= William Bonner McCarty =

William Bonner McCarty, Sr. of Jackson, Mississippi was a founder of the now defunct Jitney Jungle (also known as the Jitney-Jungle Stores of America).

== About Will ==

¹"It was (Will) who conceived the idea, and helped coin the name of Jitney Jungle, and who then made plans to install Jitney Jungle stores all over the country." Will along with his two cousins Judson and Henry Holman opened the first Jitney Jungle on April 19, 1919. His son William Bonner McCarty, Jr. served as Chairman of the Board and CEO of Jitney Jungle, Incorporated.

== How It Began ==

¹"Will's father, William Henry McCarty, was a groceryman, who operated a plantation store at Rising Sun, on the banks of the Yazoo River." He later opened a store in Jackson, Mississippi known as Jackson Mercantile Co. The original store on McTyere Street in Jackson was a converted barn. William Henry McCarty died in 1910 and two cousins of his, Judson McCarty Holman and William Henry Holman purchased the grocery from the estate. Will soon joined the partnership in 1912 after finishing law school at the University of Mississippi.

== Jitney Jungle ==

Jitney Jungle was a chain of supermarkets that got its start in Jackson, Mississippi, in 1919. By 1992, Jitney Jungle had over 200 stores under several names. By the mid-1990s, the New York investment firm Bruckmann, Rosser, Sherrill & Co., acquired the chain. The chain quickly became debt-ridden, and its ill-advised 1997 acquisition of Delchamps didn't help the situation. In 2000, Winn-Dixie acquired Jitney Jungle and Delchamps, and rebranded the stores to Winn-Dixie.

== Lawsuit by Piggly Wiggly ==

Clarence Saunders filed a lawsuit against Jitney Jungle over the use of "self-service" store setup. Saunders had a patent granted in 1917 for "Self-serving store" and was suing anyone using those processes.

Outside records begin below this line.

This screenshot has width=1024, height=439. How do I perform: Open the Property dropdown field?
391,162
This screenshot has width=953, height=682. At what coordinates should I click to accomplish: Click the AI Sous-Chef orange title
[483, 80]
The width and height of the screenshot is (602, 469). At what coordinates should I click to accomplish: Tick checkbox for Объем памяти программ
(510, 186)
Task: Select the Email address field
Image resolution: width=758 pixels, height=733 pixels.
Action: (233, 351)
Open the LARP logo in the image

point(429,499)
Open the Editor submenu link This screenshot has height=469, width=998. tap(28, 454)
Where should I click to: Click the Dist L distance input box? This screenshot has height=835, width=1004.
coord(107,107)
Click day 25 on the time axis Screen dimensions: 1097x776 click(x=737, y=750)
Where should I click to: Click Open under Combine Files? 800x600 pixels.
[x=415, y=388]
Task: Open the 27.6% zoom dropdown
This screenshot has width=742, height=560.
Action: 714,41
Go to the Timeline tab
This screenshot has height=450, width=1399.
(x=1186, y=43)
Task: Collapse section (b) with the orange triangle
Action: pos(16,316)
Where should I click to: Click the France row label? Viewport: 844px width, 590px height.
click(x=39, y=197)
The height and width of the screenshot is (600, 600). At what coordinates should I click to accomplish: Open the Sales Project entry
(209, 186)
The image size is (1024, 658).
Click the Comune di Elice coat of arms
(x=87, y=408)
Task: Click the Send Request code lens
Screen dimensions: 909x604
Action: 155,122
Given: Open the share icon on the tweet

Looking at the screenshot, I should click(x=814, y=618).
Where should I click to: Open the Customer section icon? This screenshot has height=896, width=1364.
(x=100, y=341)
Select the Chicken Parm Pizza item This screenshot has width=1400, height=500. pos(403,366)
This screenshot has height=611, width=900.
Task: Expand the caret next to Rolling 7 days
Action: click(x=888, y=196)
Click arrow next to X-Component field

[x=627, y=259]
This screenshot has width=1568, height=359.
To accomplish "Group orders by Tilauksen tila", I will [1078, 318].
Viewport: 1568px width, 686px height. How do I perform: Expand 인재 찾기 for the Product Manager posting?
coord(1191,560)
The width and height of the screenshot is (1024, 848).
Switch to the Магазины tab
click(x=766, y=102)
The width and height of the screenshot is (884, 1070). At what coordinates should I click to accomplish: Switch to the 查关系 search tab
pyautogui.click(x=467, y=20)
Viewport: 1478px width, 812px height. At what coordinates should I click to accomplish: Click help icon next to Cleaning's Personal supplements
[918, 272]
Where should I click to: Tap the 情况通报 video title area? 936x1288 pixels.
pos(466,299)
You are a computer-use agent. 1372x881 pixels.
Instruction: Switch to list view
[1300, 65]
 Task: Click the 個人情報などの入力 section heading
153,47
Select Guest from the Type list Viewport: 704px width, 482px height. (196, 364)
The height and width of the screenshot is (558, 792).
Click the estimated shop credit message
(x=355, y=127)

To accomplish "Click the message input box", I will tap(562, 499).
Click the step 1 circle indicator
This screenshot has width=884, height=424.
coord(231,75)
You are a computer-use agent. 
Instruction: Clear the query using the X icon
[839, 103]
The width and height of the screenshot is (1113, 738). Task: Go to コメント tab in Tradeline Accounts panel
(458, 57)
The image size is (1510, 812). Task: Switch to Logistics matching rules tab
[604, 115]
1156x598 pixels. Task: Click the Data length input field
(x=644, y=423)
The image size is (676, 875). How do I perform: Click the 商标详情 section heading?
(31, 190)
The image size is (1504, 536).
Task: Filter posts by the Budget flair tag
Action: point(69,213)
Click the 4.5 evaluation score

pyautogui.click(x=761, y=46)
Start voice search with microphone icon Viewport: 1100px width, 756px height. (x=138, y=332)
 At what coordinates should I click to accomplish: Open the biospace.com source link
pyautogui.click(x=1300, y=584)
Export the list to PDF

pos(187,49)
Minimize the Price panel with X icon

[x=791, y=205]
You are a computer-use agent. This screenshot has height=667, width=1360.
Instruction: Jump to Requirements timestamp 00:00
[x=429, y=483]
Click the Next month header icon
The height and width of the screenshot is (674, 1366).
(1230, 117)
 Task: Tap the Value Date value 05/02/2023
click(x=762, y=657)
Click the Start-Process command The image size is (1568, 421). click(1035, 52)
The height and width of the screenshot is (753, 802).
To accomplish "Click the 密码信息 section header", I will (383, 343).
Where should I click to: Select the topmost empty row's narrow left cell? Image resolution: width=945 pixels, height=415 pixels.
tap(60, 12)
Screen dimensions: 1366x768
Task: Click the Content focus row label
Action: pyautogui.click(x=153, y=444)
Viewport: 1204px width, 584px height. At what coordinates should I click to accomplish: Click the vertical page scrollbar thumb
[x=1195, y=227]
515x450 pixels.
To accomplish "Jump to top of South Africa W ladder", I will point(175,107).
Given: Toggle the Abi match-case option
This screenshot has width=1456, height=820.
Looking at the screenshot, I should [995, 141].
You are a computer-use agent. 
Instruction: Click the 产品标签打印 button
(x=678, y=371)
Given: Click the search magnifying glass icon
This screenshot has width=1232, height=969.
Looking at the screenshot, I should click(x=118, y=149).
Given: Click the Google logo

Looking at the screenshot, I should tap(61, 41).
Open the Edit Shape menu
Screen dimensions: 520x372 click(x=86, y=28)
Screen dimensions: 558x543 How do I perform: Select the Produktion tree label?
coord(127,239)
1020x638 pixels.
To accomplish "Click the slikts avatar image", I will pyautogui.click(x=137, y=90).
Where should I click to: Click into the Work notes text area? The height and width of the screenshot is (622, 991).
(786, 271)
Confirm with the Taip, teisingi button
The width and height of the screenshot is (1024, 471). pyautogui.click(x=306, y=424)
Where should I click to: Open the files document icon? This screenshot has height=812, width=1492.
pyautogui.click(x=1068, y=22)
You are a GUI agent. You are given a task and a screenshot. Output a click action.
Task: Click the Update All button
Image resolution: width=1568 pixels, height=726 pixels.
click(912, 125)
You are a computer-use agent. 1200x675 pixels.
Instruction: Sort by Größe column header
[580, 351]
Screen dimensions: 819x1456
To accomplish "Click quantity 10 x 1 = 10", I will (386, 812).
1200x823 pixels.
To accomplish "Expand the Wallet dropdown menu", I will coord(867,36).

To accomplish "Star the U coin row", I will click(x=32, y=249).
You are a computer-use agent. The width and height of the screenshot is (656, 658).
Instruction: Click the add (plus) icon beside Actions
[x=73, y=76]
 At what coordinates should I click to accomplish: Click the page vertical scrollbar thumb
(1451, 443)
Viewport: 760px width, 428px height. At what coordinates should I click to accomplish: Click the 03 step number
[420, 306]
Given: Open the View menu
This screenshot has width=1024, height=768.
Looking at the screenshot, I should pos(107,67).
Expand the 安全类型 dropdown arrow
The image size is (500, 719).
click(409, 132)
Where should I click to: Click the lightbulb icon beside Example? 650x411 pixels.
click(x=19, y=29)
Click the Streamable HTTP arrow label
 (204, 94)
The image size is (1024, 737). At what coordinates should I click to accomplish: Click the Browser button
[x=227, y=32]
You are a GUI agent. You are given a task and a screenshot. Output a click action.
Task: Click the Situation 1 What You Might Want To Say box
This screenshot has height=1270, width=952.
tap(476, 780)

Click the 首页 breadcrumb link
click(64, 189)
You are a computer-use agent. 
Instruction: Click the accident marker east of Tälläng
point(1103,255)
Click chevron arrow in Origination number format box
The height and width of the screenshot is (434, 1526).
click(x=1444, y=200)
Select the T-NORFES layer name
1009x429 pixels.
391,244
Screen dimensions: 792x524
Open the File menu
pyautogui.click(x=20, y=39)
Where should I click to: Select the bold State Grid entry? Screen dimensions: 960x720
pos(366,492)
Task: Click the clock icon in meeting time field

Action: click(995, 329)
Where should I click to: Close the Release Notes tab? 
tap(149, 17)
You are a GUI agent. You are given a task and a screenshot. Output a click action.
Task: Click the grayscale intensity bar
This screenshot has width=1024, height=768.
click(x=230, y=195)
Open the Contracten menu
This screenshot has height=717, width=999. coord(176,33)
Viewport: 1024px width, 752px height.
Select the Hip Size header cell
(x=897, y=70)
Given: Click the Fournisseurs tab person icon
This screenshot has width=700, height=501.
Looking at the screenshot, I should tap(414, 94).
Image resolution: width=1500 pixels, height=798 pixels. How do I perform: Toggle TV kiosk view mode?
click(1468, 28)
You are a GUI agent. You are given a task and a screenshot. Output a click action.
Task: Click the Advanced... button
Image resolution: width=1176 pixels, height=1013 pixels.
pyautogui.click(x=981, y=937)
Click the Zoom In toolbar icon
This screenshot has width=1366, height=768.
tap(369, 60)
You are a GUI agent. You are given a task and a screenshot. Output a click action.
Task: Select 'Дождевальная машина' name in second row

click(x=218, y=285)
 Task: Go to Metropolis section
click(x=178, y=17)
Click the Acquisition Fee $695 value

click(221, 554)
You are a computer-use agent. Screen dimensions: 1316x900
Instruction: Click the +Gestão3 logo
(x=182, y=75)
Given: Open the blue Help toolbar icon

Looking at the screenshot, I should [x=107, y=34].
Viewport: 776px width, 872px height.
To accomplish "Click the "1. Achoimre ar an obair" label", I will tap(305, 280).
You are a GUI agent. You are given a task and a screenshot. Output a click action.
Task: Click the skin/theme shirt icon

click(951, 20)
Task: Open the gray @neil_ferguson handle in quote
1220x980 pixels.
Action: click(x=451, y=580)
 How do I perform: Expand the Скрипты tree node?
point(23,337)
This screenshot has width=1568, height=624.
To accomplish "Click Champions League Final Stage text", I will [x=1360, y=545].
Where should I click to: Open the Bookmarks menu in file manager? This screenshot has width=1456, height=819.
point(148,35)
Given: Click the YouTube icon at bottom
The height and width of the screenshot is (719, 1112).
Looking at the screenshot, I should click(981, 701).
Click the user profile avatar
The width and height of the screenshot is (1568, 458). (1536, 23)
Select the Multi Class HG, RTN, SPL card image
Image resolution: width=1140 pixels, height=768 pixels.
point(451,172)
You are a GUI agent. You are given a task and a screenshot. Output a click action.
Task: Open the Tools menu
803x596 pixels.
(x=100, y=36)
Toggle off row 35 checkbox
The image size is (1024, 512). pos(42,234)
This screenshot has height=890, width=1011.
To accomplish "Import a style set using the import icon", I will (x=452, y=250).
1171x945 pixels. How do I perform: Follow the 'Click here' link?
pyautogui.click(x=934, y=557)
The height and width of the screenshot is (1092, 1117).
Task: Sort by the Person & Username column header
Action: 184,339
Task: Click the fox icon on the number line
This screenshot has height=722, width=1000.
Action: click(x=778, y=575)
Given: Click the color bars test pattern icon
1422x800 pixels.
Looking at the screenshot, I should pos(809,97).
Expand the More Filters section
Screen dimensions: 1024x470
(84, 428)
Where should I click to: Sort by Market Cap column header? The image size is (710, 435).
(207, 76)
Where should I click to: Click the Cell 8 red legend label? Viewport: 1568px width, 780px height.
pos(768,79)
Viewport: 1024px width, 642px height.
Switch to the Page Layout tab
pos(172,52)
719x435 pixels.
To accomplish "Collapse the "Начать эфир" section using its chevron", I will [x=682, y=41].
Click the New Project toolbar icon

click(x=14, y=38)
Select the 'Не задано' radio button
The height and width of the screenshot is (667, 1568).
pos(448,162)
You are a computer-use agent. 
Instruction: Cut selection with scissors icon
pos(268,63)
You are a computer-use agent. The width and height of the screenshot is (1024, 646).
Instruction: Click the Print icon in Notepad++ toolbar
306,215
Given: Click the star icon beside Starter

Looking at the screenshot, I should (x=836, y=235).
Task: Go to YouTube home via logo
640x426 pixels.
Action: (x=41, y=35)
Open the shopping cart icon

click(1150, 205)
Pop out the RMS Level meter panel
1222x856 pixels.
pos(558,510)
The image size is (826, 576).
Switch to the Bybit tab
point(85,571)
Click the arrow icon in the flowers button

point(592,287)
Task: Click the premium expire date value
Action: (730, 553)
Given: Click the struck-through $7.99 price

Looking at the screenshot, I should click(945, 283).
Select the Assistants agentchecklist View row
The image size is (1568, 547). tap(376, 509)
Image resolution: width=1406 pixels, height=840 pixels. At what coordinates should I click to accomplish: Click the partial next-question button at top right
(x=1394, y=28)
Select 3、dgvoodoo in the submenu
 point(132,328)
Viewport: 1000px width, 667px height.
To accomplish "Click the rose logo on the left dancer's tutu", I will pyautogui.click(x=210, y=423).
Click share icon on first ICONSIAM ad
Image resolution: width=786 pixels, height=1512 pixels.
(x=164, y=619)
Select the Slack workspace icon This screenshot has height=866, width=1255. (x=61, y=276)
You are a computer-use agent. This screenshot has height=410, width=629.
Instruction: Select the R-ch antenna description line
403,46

In court, William Bonner McCarty showed that the self servicing process was preexisting by pointing to a similar store in California by the name of "Alpha-Beta". McCarty won the lawsuit leading to widespread adoption of the self-servicing method.

== Footnotes ==

¹ Holman, William Henry, Jr.. Save a Nickel on a Quarter. New York: The Newcomen Society in North America, 1974. LCCN 73-89287.